Herald rating: ****
Cast: Julia Roberts, Albert Finney, Aaron Eckhart
Director: Steven Soderbergh
Running time: 130 mins
Rating: M
Review: Peter Calder
Julia Roberts' gamine and coltish beauty has always been her biggest handicap. In Pretty Woman we witnessed the birth of a star, but the actor in her has never been allowed to shine. Saddled with soft-in-the-head romantic comedies (Notting Hill) or just really bad movies (Dying Young) she has long looked wan and insipidly pretty, never even slightly interesting.
Now, at last, she gets a role in the proud tradition of Katharine Hepburn or Barbara Stanwyck, the sassy, smart woman who knows what she's about - and she's never looked better.
The fact-based story is ominously familiar - big-hearted amateur beats big-city lawyers at their own game - but director Steven Soderbergh (sex, lies and videotape, Out Of Sight) stands it up for more than two hours and, if it drags a little at times, there isn't a predictable moment in it.
Roberts plays the title character, a one-time Miss Wichita, now a twice-divorced mother of three, who is innocently injured in a car accident. When her lawyer, Ed Masry (Finney), loses the injury suit, she wheedles and cajoles her way into a clerical job in his office, where she soon uncovers a scandal involving a power company which has polluted the water table with hexavalent chromium and riddled three generations of the local community with cancer.
It has all the elements of a simple-minded, manipulative and sentimental crowd-pleaser, but in the hands of Soderbergh - working from a razor-sharp script by Susannah Grant, who pens television's Party of Five - it becomes a genuinely interesting tale.
Much of the credit for that belongs to Roberts who creates a character of real texture - wrong-headed, self-doubting, occasionally spiteful and not above trading on her good looks. There's something deliciously self-effacing about the way she totters round in her high heels, the mile-long legs topped by microscopic miniskirts.
Roberts is daring us - as Brockovich is daring everyone around her - not to take her seriously just because she's gorgeous. When Masry asks her how she managed to get key information she replies without a trace of shame: "They're called boobs, Ed."

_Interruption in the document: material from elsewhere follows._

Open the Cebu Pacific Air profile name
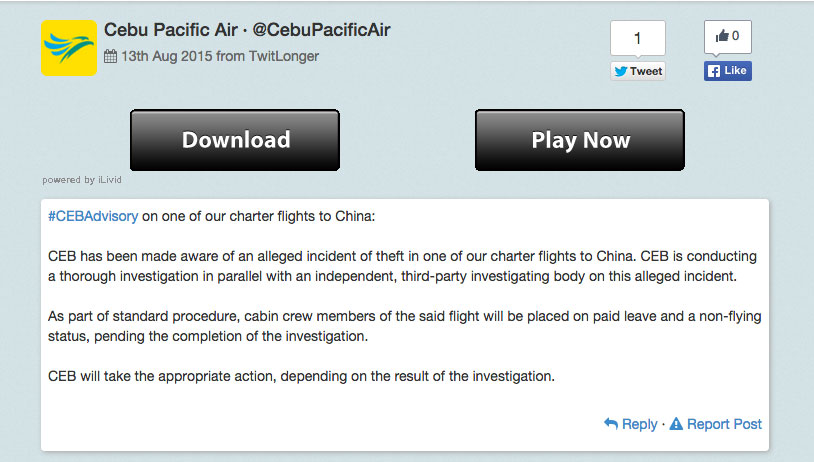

But it's more than just one-liners. In one scene, she's listening on a car phone as a third party describes her baby daughter's first words. Her face is a map of her ambivalence - the joy that it happened, the pain that she missed it, the knowledge that she had to be absent. It's a spellbinding moment and Roberts handles it superbly.
Sure, the ending is predictable; real life only makes it into the movies when the goodies win. What remains with us when the titles roll is the knowledge that, after all these years, Julia Roberts has finally proved she can act.